Thursday, August 12, 2010

Restrictions After an Employee Leaves Government Service

Today we present the fourth of our five part series on potential ethics issues that contractors may face when working with Government employees. It's important to ensure that your interactions with Government employees don't inadvertently trigger ethics problems for them. Today’s issue involves certain prohibitions that persons face when moving from the public to the private sector.

There are certain restrictions that apply to Government employees after they leave Government service.

Here are three of them:
  • Lifetime ban on representing any other person before the Government on the same Government matter, such as a contract, on which they worked for the Government. This means the former employee may not sign a letter, attend a meeting, make a presentation, make a telephone call or make any other communication or appearance before the Government in connection with the same matter on which the employee worked.
  • Two-year ban on representing another person before the Government on the same contract (or other Government matter) that was pending under the employee's official responsibility during the last year of the employee's Government service.
  • One-Year "cooling-off" period for any matter involving the employee's former agency. This provision applies only to "senior" employees whose basic pay is above a certain level.

 "Behind-The-Scenes" Work

  • If a former Government employee goes to work for a contractor and works "behind the scenes" on the same contract he worked on as a Government employee, he will not violate the criminal and post-employment provisions just described. But, former employees need to be careful! The post-employment rules apply even if the contract specifically requires contractor personnel to communicate with the Government.  
  • Although certain non-controversial routine or administrative communications are not prohibited, many communications that a former employee might make while performing the contract may involve the intent to influence the Government, because the contractor and the Government have potentially differing views or interests on the matter being discussed.

Procurement Integrity Act - The Procurement Integrity Act contains restrictions on the post-employment activities of certain Government employees.

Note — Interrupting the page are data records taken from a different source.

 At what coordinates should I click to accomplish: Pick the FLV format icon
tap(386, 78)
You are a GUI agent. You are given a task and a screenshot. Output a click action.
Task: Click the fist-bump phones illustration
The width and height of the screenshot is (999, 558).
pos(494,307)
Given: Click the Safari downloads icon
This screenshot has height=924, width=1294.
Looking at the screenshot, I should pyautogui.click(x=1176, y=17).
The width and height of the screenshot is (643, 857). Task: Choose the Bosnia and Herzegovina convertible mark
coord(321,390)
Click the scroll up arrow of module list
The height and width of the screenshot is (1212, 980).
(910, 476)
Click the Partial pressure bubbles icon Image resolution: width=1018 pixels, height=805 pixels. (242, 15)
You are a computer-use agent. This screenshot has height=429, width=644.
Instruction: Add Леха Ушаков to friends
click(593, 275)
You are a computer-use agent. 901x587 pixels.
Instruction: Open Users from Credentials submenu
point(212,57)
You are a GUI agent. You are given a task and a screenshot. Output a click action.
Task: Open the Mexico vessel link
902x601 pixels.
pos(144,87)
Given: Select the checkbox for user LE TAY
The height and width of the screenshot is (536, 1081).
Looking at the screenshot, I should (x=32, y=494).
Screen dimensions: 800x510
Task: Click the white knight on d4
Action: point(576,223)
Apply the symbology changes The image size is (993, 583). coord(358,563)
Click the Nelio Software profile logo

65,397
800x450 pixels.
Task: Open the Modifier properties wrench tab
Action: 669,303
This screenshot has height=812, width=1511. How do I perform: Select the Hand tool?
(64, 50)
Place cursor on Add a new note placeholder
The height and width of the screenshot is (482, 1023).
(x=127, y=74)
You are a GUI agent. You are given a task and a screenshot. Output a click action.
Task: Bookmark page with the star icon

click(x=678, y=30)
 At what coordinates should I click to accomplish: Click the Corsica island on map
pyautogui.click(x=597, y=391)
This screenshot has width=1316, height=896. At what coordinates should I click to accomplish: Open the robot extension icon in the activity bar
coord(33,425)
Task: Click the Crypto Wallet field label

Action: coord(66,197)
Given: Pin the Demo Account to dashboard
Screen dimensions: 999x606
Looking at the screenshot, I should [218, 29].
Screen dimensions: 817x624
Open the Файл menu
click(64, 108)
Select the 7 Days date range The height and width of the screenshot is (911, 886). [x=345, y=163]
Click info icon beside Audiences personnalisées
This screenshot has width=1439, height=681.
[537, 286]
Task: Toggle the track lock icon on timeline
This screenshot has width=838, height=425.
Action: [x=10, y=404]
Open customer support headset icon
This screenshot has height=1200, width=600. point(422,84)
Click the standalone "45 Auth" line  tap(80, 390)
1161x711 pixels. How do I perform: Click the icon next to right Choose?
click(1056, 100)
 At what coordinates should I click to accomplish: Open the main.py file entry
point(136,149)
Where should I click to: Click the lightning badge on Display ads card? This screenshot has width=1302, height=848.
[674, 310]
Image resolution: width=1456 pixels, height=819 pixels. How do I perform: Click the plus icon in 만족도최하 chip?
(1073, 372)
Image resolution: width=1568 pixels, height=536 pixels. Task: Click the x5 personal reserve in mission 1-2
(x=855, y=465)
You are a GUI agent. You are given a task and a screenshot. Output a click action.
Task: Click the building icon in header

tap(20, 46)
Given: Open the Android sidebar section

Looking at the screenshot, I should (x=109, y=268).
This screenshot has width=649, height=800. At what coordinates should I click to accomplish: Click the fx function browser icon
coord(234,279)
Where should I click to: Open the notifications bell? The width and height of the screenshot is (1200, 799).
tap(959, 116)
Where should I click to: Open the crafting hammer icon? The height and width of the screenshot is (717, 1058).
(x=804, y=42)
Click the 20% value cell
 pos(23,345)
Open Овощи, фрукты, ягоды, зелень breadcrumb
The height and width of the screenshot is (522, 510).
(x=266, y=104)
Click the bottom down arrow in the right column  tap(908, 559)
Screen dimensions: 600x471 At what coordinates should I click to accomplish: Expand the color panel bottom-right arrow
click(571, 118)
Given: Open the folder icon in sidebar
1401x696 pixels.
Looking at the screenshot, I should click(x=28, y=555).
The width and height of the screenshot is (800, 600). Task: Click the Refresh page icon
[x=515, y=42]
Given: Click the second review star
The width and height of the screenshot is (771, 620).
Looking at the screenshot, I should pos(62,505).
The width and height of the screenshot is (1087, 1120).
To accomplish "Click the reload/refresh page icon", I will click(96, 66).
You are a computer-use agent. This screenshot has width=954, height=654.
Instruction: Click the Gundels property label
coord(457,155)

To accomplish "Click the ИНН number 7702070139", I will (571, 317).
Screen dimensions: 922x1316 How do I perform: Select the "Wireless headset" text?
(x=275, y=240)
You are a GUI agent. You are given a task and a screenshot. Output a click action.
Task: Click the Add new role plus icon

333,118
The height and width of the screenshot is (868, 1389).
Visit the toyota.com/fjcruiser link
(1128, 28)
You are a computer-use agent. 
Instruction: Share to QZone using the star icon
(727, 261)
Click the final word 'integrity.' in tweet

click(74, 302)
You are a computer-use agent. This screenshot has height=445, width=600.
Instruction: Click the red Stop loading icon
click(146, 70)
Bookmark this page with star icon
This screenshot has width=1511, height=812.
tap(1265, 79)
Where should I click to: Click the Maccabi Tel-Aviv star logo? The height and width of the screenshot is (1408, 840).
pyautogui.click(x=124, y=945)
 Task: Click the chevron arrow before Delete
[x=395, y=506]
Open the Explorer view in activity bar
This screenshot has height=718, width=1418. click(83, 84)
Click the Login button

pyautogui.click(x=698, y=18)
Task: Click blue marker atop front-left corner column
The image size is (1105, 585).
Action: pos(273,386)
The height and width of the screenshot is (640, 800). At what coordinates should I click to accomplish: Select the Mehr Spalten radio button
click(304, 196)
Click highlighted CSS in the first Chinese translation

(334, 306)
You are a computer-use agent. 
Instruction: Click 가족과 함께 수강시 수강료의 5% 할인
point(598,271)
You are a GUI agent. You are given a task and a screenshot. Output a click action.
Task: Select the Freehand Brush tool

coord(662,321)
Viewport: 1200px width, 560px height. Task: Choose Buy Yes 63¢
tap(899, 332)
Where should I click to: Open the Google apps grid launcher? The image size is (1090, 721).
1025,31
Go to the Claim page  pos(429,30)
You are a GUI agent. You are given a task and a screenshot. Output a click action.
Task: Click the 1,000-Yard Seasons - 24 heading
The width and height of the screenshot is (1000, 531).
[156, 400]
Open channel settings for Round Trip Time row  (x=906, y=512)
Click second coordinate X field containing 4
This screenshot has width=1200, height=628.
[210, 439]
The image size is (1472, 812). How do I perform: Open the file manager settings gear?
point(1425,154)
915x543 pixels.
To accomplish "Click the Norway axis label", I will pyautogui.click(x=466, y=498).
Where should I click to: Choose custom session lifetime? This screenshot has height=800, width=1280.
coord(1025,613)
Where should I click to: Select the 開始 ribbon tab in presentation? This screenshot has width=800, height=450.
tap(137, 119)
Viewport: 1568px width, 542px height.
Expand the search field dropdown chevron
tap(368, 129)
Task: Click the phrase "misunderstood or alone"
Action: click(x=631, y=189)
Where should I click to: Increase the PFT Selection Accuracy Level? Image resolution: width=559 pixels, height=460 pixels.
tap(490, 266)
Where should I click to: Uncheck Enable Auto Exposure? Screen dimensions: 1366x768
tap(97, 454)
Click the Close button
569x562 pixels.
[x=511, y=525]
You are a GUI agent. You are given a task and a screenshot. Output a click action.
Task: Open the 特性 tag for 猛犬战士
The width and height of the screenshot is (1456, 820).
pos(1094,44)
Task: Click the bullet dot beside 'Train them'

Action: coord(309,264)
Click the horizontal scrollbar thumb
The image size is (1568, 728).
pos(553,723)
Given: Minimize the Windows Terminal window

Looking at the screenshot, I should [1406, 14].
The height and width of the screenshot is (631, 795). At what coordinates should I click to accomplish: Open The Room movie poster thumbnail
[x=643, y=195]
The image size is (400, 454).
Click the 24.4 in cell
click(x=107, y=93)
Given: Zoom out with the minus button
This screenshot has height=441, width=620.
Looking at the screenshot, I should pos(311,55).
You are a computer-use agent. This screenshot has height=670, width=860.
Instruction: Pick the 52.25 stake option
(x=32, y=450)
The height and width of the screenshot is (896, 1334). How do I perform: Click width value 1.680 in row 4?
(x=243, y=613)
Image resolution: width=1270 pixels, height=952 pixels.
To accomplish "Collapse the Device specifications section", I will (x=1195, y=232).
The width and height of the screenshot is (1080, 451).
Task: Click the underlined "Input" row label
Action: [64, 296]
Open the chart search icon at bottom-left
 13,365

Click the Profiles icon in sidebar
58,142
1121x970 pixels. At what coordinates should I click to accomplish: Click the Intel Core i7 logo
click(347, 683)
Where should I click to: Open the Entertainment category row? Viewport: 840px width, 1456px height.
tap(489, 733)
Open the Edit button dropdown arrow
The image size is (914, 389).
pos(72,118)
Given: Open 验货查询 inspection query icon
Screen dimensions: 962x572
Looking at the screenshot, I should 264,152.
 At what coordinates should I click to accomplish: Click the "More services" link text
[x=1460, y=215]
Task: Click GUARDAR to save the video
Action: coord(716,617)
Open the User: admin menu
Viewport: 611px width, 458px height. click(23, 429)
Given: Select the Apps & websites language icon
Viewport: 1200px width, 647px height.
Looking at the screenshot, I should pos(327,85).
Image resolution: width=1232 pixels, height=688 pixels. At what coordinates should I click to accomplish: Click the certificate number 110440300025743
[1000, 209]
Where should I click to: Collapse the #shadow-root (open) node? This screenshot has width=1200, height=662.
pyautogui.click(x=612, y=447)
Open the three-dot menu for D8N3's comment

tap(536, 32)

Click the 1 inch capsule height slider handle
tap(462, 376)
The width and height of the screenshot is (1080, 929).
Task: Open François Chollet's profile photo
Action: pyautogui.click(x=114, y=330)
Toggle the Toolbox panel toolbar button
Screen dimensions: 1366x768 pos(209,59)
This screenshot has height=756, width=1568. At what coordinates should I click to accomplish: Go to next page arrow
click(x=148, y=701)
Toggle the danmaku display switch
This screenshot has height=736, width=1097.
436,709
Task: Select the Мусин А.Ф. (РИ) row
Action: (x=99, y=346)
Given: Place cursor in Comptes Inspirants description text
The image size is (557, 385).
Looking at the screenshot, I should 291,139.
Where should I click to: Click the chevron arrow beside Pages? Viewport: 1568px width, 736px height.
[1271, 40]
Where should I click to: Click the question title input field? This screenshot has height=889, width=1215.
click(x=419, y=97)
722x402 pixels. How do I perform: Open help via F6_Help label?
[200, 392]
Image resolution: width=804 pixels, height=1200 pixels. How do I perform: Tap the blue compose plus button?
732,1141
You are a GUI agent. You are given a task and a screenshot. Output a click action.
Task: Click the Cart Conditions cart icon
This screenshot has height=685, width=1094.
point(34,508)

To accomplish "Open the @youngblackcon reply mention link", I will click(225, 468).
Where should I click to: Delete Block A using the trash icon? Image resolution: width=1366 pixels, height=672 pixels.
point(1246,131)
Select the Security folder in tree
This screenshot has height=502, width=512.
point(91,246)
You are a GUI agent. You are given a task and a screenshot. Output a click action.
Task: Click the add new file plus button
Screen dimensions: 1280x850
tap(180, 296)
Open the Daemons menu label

  • If a former Government employee has served in certain contracting roles, or performed specific contracting functions, on certain matters over $10,000,000 involving a particular contractor, then the former employee is generally prohibited, for one year, from receiving compensation from the contractor for service as an employee, officer, director, or consultant. That means that if these criteria are met, a former employee may not even work "behind-the-scenes" for compensation.
  • This prohibition does not prevent a Government employee from going to work for a division or affiliate of the contractor that does not produce the same or similar products or services as the division or affiliate of the contractor responsible for the contract in which the employee was involved.